1
votes

As part of a larger function to only retain values in a time series of plant growth which occur before an injury for each individual (plantid), I'm writing 2 chunks, which, in order, will contain a function

  1. Control that all variables given in an argument are character vectors (as in the second function, %in% doesn't recognised the named factors), and if not, convert to a character while providing a warning.

  2. Identify and mark rows from the above given variables which include one of the strings from argument b.

I'm quite sure I'm getting something wrong with the quotation/quasiquotation or bang-bang (!!)/big-bang (!!!) operators (this is my first time writing a function with quotation). I'm consistently given the “!!! may not be used at top-level” warnings, or the like, which I'm not sure how to solve. I also need help finding a good way to try to convert the variables which aren't characters.

This is what I've got so far

Argument description

  • df: data.frame

  • plantid: unique identifier for each individual plant

  • year: year of observation

  • injuries: list of (in my case) 3 columns which can contain an injury code, e.g. c("PrimaryInjury", "SecondaryInjury", "OtherInjury")

  • forbidden_values: the injury codes of interest, e.g. c("Rust", "Insect", "Snow break")

Function

id_injured <- function(df, plantid, year, injuries, forbidden_values){
    #parsing unquoted strings.
    plantid <- enquo(plantid)
    year <- enquo(year)
    forbidden_values <- enquos(forbidden_values)
    injuries <- syms(injuries)

    #if all variables in injuries are not characters, stop and warn (attempt to convert to character those variables which are not character)

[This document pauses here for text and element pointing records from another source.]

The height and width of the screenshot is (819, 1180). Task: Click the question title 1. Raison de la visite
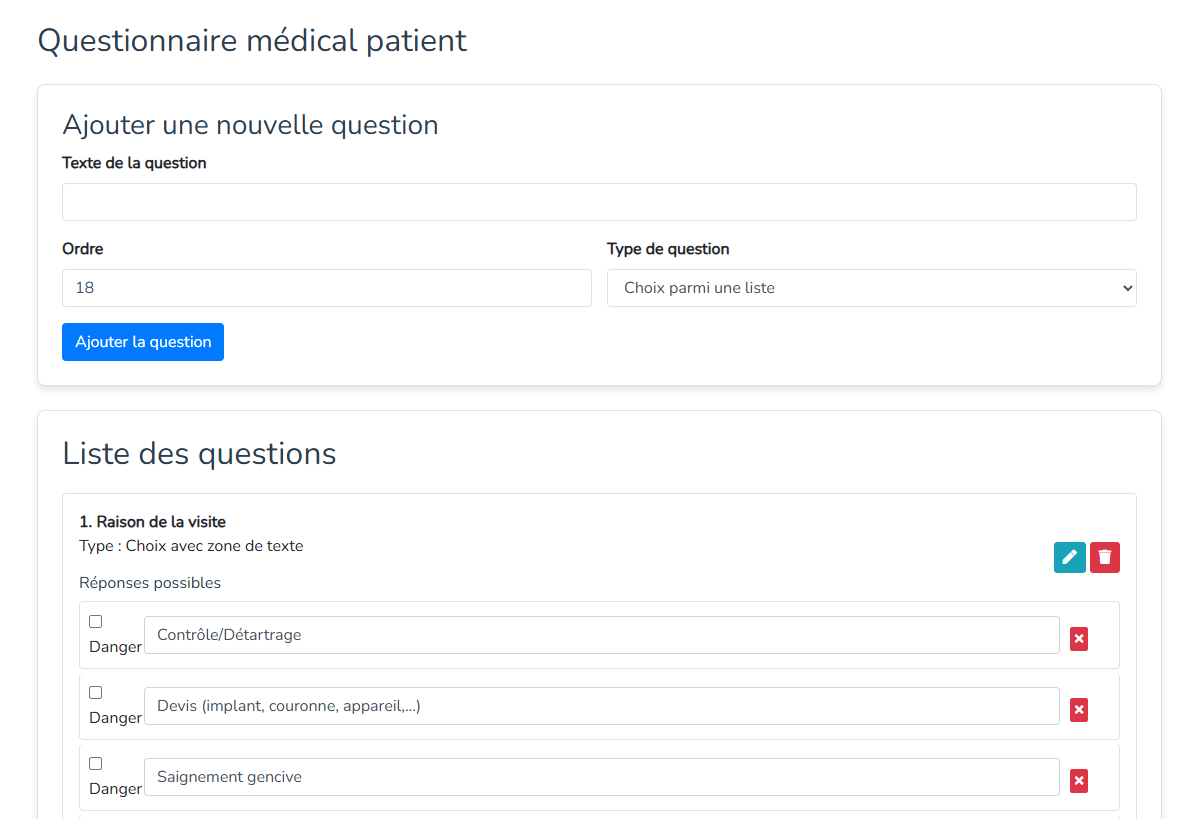(x=152, y=522)
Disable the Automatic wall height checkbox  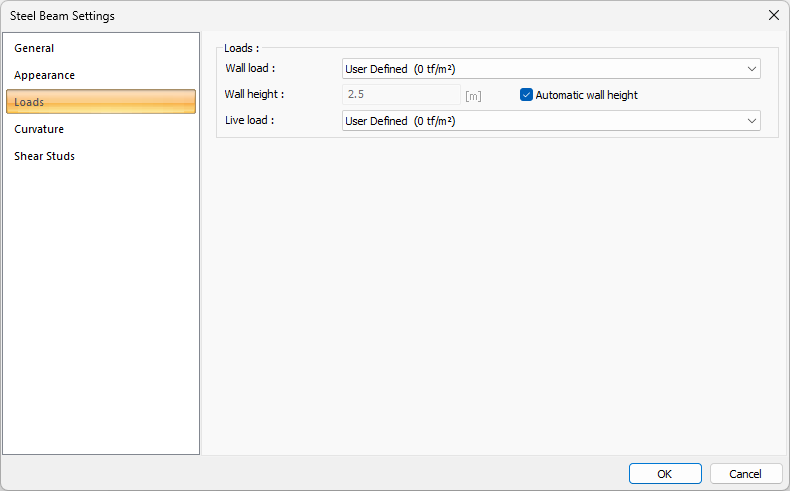click(526, 95)
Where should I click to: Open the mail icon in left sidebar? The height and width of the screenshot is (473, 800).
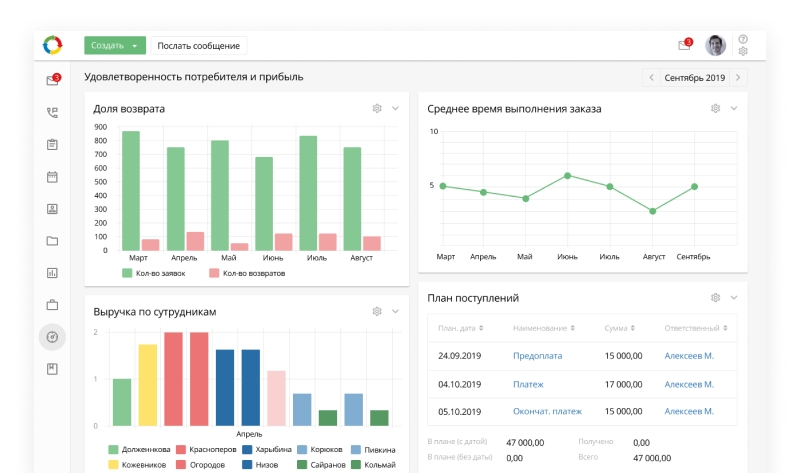point(52,81)
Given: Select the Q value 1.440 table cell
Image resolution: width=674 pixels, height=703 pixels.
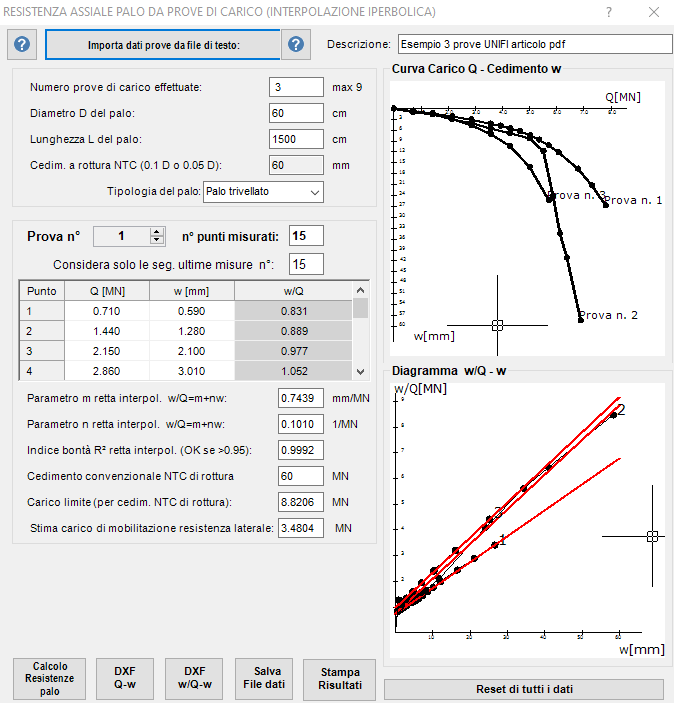Looking at the screenshot, I should pos(107,331).
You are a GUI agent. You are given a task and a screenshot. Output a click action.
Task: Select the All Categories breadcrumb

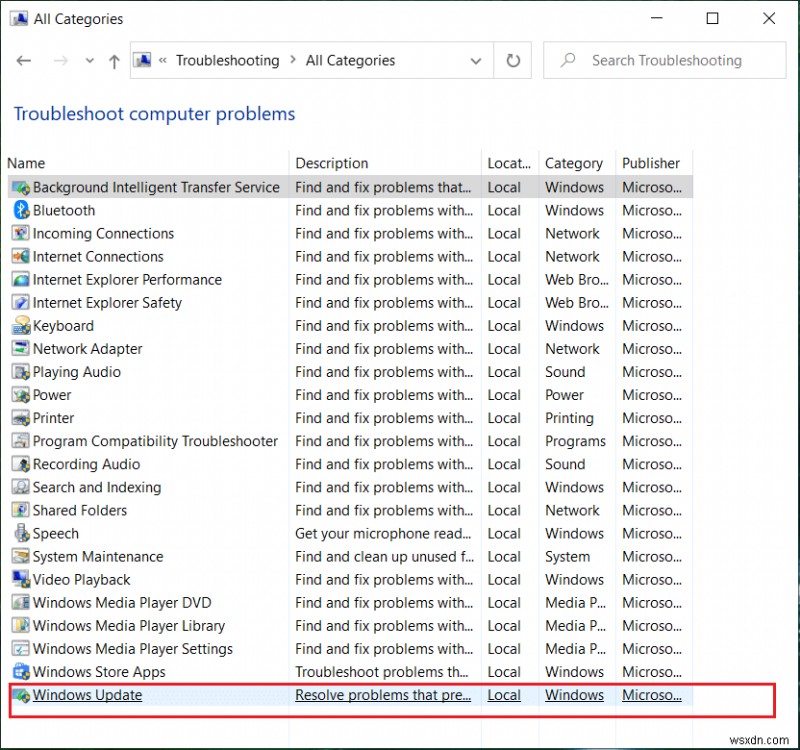tap(350, 60)
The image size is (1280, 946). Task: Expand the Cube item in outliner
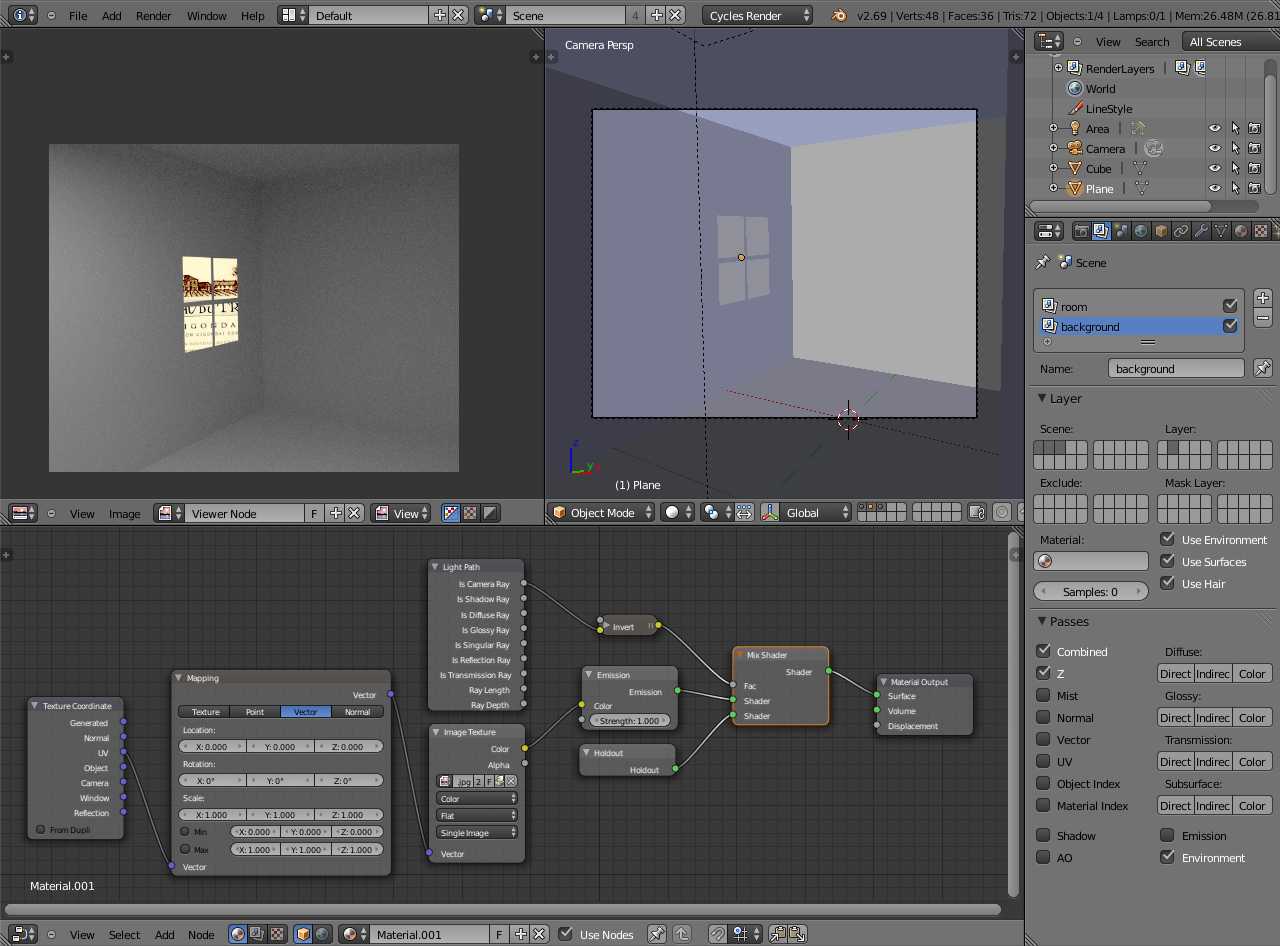tap(1053, 169)
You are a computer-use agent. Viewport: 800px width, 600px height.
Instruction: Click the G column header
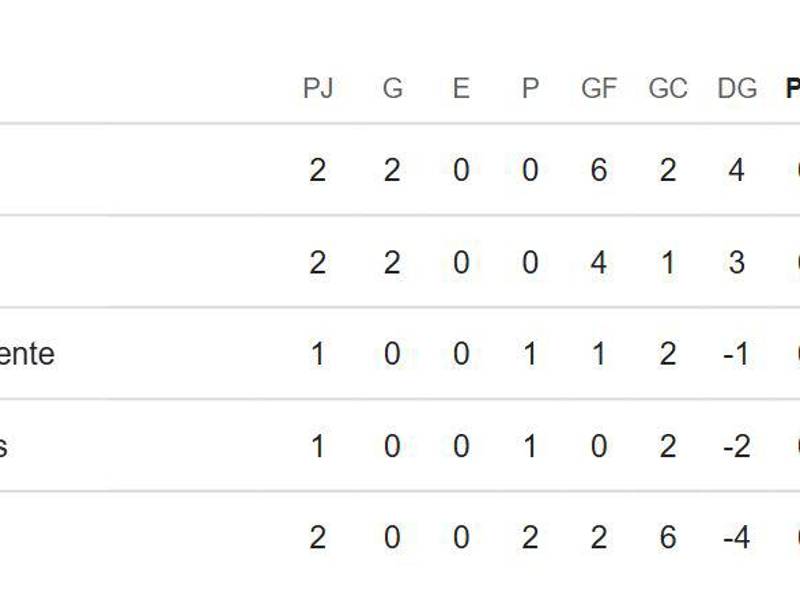click(392, 89)
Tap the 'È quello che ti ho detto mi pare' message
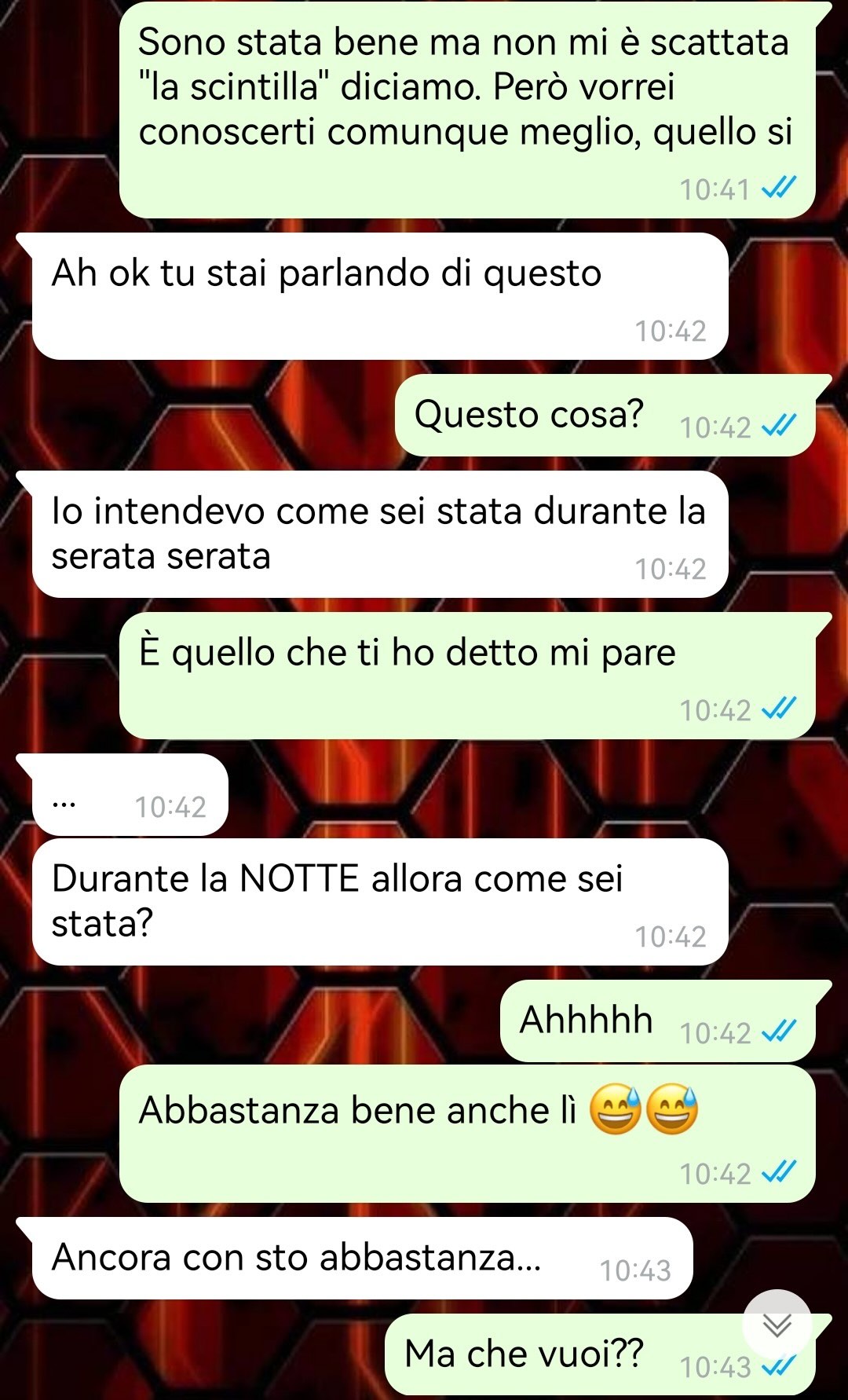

    if(!all(purrr::pmap_int(select(df, !!!injuries), ~is.character(...))))){
       stop("All injury variables are not characters. Convert factors in injuries to character variables")} else {
          (1) #Control to give output while testing function, replace with conversion and warning?
    }

    #Identify rows with matching injury codes with 1, else 0.
    Dataplantid <- df %>% mutate(is_injured = purrr::pmap_int(select(df, !!!injuries), any(c(...) %in% !!!forbidden values)))

    #End of function
}


Intended use

I've removed part (1) of the function so that it will only try to mark 1 or 0.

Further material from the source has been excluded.